Alaska is in the midst of a child care crisis. Since 2019, the state has seen roughly one in five licensed child care facilities close, and researchers estimate that Alaska is losing about $150 million from the economy annually, due to parents missing work to watch their children.
Since the start of summer, a task force convened by Gov. Mike Dunleavy has been looking at ways to fix the state’s child care sector, for both providers and families.
State Health Commissioner Heidi Hedberg leads the task force and says the group is close to finalizing its recommendations after hearing from multiple focus groups and child care providers.
This interview has been lightly edited for length and clarity.
Heidi Hedberg: I think what we’re hearing from providers is they are passionate about serving kids, and they want to serve in a quality environment. And what we hear from parents is that they lack access to that quality childcare. I think part of it is, from a provider’s perspective, it’s around the background check process. There are some barriers within licensing. And then there’s the recruitment and retention of the workforce into that early childhood sector.
Wesley Early: So can you walk through where the task force is at now with recommendations and how these recommendations would help to foster effective child care in Alaska?
HH: Yeah, so the very first focus that we had as a task force was from that provider perspective. What are the things if you want to enter the childcare sector and you want to start a child care center, what do you need? And so starting, going through that licensing process, some of the barriers that we heard was around what type of license should I apply for. So one of the recommendations is providing more technical assistance to potential employers that want to start their own child care sector. We also found that there was a lot of questions on just navigating through that licensing process. There’s a lot of documents that are needed. Background checks, there’s a lot of conversations around background checks. And so some of those recommendations is around moving to electronic LiveScan fingerprinting, a portal to upload those background applications, so that the payment, the application and those electronic LiveScan fingerprints are all submitted at once so that we can decrease the time, the turnaround time.

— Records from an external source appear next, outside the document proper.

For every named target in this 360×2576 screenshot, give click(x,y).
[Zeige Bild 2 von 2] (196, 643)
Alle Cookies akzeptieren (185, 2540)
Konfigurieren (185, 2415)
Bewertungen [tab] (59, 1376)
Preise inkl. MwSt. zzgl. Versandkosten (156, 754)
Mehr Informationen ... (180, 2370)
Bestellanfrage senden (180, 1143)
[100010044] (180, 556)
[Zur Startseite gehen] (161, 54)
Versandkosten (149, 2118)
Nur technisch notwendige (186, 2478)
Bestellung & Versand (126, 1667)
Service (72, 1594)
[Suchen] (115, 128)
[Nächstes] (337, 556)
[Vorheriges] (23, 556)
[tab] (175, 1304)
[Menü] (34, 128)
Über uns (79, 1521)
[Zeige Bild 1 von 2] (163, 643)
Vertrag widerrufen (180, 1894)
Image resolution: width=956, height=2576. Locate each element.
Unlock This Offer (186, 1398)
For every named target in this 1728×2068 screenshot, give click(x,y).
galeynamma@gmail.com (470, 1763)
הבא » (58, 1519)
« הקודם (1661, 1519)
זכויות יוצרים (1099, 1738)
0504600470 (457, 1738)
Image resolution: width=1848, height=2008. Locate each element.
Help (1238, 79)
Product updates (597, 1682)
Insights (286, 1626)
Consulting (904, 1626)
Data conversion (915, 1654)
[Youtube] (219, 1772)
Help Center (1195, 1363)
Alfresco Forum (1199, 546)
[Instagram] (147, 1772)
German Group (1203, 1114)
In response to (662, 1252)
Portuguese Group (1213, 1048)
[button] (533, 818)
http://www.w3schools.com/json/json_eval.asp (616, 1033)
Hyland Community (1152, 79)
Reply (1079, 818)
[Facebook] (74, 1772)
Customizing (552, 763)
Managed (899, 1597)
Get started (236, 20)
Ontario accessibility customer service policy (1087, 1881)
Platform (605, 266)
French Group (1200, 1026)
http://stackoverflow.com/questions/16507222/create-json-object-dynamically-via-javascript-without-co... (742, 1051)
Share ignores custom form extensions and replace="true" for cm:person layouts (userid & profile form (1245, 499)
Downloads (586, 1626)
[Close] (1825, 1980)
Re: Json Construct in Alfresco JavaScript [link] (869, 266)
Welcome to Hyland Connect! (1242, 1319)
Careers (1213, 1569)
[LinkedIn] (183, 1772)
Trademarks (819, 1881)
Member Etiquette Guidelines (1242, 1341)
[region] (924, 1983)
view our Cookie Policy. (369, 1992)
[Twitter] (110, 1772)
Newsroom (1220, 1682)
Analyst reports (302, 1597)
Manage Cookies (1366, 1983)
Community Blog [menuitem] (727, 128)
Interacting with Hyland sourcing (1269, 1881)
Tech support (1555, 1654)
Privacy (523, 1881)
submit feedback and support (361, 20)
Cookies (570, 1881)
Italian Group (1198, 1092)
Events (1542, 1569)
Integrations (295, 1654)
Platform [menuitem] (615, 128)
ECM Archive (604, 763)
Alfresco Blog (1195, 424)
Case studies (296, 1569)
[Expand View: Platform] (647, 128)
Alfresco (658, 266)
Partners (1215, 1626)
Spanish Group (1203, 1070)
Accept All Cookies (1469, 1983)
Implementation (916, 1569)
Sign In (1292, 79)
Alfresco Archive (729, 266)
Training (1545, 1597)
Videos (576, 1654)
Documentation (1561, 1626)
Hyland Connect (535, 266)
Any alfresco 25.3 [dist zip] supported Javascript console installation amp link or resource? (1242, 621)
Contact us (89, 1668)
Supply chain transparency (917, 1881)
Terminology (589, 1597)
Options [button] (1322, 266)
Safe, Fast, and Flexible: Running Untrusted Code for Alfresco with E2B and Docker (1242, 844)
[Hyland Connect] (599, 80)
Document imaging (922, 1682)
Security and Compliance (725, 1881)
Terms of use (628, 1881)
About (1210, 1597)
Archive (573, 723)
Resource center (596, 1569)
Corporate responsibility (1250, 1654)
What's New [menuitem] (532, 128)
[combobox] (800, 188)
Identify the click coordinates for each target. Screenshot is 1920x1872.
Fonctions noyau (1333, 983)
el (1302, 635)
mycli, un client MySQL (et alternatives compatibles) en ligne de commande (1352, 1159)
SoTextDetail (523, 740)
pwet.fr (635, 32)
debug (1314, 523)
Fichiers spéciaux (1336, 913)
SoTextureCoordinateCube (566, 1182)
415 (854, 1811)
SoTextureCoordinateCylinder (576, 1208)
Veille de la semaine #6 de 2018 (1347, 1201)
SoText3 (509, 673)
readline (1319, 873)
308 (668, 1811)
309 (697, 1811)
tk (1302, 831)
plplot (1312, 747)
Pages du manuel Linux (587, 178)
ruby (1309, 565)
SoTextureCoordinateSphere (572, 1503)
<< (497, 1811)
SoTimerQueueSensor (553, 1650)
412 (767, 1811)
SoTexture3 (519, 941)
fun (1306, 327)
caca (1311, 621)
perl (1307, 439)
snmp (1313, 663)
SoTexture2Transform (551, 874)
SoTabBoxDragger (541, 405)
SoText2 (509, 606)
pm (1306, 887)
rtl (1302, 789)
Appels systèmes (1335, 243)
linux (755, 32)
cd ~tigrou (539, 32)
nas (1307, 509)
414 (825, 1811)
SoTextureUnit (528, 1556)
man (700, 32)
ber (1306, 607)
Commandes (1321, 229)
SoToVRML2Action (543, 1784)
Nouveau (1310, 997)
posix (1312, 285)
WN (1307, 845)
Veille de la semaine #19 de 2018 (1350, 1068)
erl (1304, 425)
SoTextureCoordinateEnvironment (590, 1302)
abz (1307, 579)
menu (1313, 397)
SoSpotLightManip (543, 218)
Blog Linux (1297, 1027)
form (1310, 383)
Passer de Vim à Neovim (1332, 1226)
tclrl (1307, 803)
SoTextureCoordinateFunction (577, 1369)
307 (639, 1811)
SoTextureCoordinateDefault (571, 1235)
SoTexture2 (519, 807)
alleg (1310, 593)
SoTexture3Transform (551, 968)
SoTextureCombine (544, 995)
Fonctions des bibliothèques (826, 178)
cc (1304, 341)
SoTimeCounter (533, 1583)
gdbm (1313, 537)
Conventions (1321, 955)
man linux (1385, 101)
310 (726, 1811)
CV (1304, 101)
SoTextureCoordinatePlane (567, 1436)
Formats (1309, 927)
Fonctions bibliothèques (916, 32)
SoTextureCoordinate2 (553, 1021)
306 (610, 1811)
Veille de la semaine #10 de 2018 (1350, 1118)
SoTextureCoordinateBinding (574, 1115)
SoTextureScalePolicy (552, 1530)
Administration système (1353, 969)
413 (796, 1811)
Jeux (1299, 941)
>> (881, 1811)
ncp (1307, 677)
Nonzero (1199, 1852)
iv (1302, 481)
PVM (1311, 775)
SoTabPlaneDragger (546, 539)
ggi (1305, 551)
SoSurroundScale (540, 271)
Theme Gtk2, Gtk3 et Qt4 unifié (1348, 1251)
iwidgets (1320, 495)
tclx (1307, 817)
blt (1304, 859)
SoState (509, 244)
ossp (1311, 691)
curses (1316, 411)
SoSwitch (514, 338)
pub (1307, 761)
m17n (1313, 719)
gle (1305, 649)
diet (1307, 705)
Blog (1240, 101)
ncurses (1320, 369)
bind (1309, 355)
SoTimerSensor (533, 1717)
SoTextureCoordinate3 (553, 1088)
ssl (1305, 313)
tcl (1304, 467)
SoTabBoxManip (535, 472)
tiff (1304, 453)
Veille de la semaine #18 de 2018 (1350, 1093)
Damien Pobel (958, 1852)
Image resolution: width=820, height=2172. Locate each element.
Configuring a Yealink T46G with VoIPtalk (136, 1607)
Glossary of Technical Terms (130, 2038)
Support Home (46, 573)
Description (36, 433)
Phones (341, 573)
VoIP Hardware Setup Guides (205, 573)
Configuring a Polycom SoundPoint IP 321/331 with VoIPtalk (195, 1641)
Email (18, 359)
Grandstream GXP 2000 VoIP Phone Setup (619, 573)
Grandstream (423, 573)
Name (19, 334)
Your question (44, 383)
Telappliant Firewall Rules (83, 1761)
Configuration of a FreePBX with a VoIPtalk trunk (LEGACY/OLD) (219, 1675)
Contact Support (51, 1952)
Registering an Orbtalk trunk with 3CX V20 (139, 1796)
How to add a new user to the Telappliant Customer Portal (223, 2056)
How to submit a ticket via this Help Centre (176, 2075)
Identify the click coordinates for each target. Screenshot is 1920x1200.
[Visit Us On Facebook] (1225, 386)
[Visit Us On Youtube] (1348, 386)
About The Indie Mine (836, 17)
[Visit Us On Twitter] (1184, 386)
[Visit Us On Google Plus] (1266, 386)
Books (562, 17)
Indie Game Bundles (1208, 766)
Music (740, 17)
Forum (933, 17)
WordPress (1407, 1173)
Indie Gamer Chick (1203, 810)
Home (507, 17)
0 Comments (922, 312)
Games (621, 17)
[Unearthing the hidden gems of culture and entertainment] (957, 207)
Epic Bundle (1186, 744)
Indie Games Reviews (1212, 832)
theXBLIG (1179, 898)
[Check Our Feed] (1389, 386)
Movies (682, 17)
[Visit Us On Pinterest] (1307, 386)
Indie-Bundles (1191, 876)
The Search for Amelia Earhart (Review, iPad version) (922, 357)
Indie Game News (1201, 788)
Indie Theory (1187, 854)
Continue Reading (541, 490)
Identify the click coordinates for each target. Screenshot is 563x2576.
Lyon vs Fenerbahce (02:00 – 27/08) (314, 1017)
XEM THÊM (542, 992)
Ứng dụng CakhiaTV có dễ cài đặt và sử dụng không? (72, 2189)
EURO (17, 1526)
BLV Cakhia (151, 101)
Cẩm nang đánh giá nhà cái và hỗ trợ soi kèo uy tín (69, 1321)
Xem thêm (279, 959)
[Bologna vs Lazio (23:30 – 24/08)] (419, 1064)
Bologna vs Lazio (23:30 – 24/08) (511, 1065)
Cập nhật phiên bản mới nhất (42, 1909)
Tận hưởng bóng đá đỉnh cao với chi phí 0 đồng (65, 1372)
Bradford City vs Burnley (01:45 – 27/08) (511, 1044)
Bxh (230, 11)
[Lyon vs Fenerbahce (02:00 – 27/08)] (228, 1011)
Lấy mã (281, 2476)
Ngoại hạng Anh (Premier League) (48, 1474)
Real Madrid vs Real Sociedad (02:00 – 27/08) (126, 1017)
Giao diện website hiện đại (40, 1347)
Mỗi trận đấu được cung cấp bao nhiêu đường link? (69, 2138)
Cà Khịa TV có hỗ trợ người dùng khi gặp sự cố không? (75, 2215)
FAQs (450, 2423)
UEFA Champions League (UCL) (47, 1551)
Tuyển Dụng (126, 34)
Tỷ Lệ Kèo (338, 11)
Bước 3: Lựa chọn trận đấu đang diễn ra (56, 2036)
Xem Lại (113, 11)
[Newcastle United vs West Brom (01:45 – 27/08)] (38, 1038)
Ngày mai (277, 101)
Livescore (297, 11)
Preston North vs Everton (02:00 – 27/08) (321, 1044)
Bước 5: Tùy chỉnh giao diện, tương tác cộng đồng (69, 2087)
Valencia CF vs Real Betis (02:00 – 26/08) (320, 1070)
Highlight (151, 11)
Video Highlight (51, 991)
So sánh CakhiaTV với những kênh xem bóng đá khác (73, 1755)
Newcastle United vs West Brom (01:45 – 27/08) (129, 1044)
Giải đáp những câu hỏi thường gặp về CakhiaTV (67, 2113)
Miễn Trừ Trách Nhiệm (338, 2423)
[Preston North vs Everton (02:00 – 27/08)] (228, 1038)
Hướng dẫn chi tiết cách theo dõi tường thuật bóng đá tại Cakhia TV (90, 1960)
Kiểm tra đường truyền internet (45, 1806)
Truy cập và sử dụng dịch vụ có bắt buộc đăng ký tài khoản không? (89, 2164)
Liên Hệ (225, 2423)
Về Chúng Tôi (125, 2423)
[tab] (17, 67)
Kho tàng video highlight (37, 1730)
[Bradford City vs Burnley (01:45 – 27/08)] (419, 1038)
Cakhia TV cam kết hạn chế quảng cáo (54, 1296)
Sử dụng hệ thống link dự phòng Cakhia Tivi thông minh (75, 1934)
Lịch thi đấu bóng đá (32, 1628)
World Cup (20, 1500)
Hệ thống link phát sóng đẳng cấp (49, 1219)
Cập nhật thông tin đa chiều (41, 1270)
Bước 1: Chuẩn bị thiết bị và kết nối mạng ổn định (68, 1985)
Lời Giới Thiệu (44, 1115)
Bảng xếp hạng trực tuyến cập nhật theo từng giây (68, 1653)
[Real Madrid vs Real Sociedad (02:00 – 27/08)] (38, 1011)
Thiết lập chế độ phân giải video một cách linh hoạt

WE: So it sounds like a lot of these recommendations are focused on child care providers. But there are still parents out there who are struggling with high costs and lack of availability. Is the task force looking at addressing those issues?
HH: So the big focus that we have right now, again, as I said, from the providers is the workforce, the licensing, the background checks. We are just finishing up those recommendations. And then we’ll be moving on to the next, sort of, three topic areas, which is looking at access to childcare, the quality of the childcare and then the subsidies. We know that there are many low-income or middle-income families that have more than one child and need child care. And so looking at the subsidies, the methodology around subsidies. One of the things we have a contractor working on is a cost of care. What does it actually cost to operate a childcare center? And what is the appropriate mechanisms for subsidies to sustain access to quality childcare?
WE: And so, what’s the timeline on these recommendations? And who would be in charge of implementing them?
HH: So the first three topics, we are rounding out those recommendations. We’re actually pushing those recommendations out for public comments. And then we’re going to be reconciling the public comments with the task force and making any modifying changes. The “who implements those recommendations?” I think it’s multifactorial. Some of the changes are regulatory, which is something the Department of Health has control over, and we will be working on those regulations. Some of them are large initiatives, specifically around workforce. I think there’s some great recommendations for around workforce. That will be a conversation with the Legislature. I think the governor is very keen on how he can really increase that access to quality childcare, and I know some of the big recommendations around workforce that will be up for consideration by the governor as well.
The governor’s child care task force is accepting written public testimony on the first draft of its recommendations until Nov. 27. Members of the public will also have a chance to call in to comment on recommendations during a virtual meeting on Nov. 29 from 5:30 to 7:30 p.m.